The result should be every line in the data below that carries the string "label".

++++++++

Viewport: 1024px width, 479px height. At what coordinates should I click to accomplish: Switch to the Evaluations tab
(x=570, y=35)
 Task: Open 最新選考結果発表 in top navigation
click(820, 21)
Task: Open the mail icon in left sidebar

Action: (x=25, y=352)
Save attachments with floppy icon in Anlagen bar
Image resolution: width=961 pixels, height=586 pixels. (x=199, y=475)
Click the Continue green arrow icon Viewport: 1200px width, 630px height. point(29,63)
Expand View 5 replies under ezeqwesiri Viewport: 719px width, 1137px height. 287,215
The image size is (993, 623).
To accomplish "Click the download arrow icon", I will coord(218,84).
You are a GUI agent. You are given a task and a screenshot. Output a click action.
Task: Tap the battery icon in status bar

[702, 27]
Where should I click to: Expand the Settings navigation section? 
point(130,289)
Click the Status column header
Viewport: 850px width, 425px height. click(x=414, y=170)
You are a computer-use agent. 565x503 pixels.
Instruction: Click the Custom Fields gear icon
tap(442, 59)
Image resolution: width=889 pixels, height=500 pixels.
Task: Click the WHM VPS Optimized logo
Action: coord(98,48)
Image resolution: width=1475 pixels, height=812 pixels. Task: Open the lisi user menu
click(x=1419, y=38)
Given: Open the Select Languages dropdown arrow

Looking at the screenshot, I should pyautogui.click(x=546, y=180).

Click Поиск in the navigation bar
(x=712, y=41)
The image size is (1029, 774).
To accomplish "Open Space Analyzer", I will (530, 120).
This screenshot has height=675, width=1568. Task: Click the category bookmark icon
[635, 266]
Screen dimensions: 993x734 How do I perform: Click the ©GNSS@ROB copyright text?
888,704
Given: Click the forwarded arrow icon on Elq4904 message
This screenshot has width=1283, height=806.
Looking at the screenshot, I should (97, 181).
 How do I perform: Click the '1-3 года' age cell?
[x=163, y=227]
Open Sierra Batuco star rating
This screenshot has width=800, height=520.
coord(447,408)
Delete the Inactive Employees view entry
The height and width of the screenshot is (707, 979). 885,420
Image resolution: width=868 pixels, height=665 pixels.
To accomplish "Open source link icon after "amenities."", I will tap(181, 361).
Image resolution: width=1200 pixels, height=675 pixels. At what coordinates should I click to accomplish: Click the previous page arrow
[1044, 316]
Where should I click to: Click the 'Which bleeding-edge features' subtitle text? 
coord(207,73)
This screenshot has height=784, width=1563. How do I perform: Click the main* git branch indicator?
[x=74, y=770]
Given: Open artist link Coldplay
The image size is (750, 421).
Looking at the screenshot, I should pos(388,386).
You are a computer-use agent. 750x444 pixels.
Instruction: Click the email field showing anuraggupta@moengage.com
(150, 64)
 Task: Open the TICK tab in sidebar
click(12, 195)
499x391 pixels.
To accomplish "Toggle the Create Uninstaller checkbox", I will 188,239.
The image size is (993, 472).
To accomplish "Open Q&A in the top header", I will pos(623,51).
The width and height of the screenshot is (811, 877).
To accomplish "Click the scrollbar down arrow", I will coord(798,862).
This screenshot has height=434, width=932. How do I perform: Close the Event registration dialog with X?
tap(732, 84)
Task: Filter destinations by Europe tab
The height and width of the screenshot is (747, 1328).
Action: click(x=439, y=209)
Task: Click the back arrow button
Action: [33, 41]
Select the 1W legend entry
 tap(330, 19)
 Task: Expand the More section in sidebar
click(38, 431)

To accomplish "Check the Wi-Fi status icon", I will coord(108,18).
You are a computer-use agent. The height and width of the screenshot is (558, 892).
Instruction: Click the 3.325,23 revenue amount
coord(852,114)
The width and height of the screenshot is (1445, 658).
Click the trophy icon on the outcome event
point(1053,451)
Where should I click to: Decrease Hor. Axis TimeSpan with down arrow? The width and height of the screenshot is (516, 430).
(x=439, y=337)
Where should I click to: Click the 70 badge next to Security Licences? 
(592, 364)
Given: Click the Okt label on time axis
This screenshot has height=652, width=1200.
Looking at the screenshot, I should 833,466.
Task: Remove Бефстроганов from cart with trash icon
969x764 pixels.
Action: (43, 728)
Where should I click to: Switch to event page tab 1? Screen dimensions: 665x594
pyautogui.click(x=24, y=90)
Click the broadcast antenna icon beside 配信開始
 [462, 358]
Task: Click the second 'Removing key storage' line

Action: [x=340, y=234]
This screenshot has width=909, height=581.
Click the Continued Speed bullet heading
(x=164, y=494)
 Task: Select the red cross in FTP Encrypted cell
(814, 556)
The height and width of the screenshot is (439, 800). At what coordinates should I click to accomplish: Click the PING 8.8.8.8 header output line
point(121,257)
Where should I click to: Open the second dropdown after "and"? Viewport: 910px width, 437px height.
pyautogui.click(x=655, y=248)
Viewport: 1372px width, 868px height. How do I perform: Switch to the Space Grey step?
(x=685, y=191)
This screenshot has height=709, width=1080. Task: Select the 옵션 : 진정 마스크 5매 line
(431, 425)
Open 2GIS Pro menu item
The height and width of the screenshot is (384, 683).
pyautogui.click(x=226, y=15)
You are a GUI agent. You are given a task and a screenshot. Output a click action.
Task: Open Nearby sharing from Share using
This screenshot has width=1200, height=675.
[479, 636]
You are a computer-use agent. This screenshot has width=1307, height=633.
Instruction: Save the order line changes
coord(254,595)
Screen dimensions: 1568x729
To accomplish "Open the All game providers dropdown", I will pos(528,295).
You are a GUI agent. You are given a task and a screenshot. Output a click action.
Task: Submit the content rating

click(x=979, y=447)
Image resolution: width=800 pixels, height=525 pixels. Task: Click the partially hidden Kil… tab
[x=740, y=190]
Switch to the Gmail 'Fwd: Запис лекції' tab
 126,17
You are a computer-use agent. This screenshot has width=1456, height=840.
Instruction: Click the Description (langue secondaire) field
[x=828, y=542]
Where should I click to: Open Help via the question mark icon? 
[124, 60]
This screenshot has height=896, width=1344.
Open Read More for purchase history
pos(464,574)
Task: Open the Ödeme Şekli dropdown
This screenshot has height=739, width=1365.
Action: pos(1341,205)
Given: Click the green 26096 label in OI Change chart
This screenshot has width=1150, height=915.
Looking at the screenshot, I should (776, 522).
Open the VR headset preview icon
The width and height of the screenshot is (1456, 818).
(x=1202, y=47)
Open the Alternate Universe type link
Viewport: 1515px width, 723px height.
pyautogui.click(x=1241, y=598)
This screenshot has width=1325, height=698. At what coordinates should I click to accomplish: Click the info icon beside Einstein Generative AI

++++++++

OUTPUT FOR THIS EXERCISE =>
Given: Click the Okt label on time axis
Given: Click the green 26096 label in OI Change chart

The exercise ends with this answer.